Extended kinematic stage with linear growth in weakly ionized media

Universal linear growth rate in nonlinear stage proportional to turbulent energy transfer

Magnetic field amplification insufficient during star formation timescales

Abstract

By following the Kazantsev theory and taking into account both microscopic and turbulent diffusion of magnetic fields, we develop a unified treatment of the kinematic and nonlinear stages of turbulent dynamo, and study the dynamo process for a full range of magnetic Prandtl number Pm and ionization fractions. We find a striking similarity between the dependence of dynamo behavior on Pm in a conducting fluid and R (a function of ionization fraction) in partially ionized gas.

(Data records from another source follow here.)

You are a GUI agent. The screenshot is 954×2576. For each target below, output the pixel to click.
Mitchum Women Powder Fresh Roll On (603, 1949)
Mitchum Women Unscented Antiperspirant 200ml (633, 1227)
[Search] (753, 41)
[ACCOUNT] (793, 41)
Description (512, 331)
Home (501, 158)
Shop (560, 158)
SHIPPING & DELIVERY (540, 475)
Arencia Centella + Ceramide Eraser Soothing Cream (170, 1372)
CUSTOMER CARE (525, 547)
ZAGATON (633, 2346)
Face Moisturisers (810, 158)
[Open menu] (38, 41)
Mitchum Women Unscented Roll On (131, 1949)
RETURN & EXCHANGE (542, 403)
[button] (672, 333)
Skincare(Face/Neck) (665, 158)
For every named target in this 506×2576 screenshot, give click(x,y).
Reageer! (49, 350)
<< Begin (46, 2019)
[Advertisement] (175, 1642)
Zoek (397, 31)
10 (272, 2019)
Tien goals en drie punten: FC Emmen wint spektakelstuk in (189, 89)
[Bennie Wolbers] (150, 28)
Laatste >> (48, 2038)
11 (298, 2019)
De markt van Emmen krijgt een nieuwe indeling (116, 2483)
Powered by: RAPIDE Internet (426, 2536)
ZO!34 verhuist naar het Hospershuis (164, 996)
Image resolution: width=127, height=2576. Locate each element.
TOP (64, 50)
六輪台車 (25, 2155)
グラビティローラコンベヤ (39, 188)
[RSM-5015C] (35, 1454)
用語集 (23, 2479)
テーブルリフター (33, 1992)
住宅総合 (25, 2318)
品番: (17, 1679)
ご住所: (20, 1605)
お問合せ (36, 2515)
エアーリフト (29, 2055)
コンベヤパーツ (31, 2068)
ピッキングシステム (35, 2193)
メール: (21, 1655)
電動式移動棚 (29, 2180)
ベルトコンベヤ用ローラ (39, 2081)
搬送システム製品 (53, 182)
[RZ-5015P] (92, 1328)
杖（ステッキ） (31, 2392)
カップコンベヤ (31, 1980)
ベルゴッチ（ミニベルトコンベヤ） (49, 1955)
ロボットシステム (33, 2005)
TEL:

In a weakly ionized medium, the kinematic stage is largely extended, including not only exponential growth but a new regime of dynamo characterized by linear-in-time growth of magnetic field strength, and the resulting magnetic energy is much higher than the kinetic energy carried by viscous-scale eddies. Unlike the kinematic stage, the subsequent nonlinear stage is unaffected by microscopic diffusion processes and has a universal linear-in-time growth of magnetic energy with the growth rate as a constant fraction $3/38$ of the turbulent energy transfer rate, showing good agreement with earlier numerical results. Applying the analysis to the first stars and galaxies, we find that the kinematic stage is able to generate a field strength only an order of magnitude smaller than the final saturation value. But the generation of large-scale magnetic fields can only be accounted for by the relatively inefficient nonlinear stage and requires longer time than the free-fall time. It suggests that magnetic fields may not have played a dynamically important role during the formation of the first stars.